What is changing is the granularity at which attention data can inform decisions. A benchmark that says a particular format outperforms the display average by 150% is more operationally useful than a benchmark that says a particular domain scores higher than the exchange average. Format-level data gives creative teams and media planners a shared signal - one that connects creative execution to measured audience engagement, not just verified delivery.

Timeline

Summary

Who: Mobkoi, a mobile advertising technology company and part of the Brandtech Group, and xpln.ai, an attention measurement and optimization platform.

What: An expansion of an existing global strategic partnership that deepens the integration of xpln.ai's attention measurement technology into Mobkoi's mobile advertising offering. The announcement disclosed that more than one billion impressions have been measured through the collaboration in the past 12 months, that average attention time across those impressions exceeded 5.5 seconds, and that Mobkoi's Interscroller format recorded attention time 150% above xpln.ai's Display market benchmark.

When: Announced on June 17, 2026.

Where: The partnership operates globally across Mobkoi's mobile advertising inventory.

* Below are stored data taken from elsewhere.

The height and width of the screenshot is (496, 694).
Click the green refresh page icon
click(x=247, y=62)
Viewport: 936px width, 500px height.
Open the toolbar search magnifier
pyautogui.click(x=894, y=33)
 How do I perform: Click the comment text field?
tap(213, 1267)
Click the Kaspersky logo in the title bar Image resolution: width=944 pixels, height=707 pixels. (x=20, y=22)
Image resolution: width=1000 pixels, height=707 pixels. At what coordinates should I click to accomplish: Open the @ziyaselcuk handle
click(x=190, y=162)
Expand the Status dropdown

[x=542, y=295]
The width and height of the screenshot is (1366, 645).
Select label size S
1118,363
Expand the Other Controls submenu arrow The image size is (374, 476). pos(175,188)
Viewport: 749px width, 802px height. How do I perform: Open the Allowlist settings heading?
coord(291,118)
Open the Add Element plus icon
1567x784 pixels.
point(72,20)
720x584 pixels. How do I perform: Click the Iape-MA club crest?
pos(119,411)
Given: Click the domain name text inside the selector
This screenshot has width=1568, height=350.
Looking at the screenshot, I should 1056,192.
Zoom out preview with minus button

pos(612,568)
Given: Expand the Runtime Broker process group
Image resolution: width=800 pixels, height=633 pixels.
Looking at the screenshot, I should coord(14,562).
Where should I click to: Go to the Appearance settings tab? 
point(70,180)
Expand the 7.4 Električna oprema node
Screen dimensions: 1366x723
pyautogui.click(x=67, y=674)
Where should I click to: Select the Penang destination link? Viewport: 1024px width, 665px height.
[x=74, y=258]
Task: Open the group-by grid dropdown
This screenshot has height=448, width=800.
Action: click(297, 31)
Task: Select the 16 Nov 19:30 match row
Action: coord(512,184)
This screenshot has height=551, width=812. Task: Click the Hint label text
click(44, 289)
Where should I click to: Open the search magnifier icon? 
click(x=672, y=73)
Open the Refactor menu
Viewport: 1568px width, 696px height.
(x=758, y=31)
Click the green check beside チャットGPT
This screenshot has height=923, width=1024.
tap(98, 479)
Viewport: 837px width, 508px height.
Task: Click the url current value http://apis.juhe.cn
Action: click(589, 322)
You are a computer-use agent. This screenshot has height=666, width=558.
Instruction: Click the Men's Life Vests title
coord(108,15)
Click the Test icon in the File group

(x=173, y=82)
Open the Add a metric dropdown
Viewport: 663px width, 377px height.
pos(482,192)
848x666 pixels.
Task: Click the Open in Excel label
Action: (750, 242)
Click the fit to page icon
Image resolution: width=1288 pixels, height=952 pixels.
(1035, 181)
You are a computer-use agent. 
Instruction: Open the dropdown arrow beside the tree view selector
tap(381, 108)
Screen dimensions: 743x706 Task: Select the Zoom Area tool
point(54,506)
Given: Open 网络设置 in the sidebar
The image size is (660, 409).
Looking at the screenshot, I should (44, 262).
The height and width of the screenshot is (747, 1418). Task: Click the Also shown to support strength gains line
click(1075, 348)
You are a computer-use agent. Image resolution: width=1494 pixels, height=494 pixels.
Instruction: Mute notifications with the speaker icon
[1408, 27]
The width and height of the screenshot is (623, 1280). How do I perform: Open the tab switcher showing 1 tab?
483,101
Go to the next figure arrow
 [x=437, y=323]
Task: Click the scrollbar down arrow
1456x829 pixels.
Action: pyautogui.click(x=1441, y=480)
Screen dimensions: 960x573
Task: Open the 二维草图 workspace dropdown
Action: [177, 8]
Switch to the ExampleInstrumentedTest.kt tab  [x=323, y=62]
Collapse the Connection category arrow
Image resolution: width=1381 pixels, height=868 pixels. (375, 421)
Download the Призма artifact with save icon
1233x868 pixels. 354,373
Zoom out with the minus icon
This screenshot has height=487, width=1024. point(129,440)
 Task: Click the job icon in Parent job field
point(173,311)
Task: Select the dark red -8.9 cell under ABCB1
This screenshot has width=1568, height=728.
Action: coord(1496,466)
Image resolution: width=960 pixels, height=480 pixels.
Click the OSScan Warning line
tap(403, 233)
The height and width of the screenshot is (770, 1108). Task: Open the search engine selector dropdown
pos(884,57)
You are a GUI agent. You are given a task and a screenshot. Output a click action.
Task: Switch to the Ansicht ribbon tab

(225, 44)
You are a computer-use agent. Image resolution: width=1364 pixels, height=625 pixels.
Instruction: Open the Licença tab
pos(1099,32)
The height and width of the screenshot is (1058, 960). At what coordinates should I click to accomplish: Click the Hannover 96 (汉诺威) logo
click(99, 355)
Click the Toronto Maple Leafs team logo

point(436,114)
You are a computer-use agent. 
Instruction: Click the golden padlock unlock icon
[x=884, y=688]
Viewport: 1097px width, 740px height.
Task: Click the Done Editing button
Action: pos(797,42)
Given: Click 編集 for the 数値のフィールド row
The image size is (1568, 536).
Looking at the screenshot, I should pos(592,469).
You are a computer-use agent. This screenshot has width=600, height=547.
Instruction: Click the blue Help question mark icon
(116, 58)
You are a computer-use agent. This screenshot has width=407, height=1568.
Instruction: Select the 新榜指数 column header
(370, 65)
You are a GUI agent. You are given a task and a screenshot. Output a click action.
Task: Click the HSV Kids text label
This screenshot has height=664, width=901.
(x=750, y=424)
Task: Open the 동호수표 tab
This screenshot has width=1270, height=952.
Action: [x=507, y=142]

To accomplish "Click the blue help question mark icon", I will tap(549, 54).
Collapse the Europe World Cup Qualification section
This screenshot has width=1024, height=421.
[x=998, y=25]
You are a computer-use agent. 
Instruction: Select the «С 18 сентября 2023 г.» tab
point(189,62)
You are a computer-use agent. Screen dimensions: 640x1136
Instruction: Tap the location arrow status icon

Mobkoi is headquartered as part of the Brandtech Group; xpln.ai operates internationally. The announcement was published through EIN Presswire in New York.

Why: Growing demand from brands and agencies to evaluate mobile media quality through attention signals rather than legacy delivery metrics - such as impressions served, viewability thresholds, and completion rates - is driving both companies to expand the collaboration. The data generated over the past 12 months of the partnership, covering more than one billion measured impressions, provides the evidential base for brands to optimize campaign planning toward attention outcomes from the start rather than assessing engagement only after spend has been committed.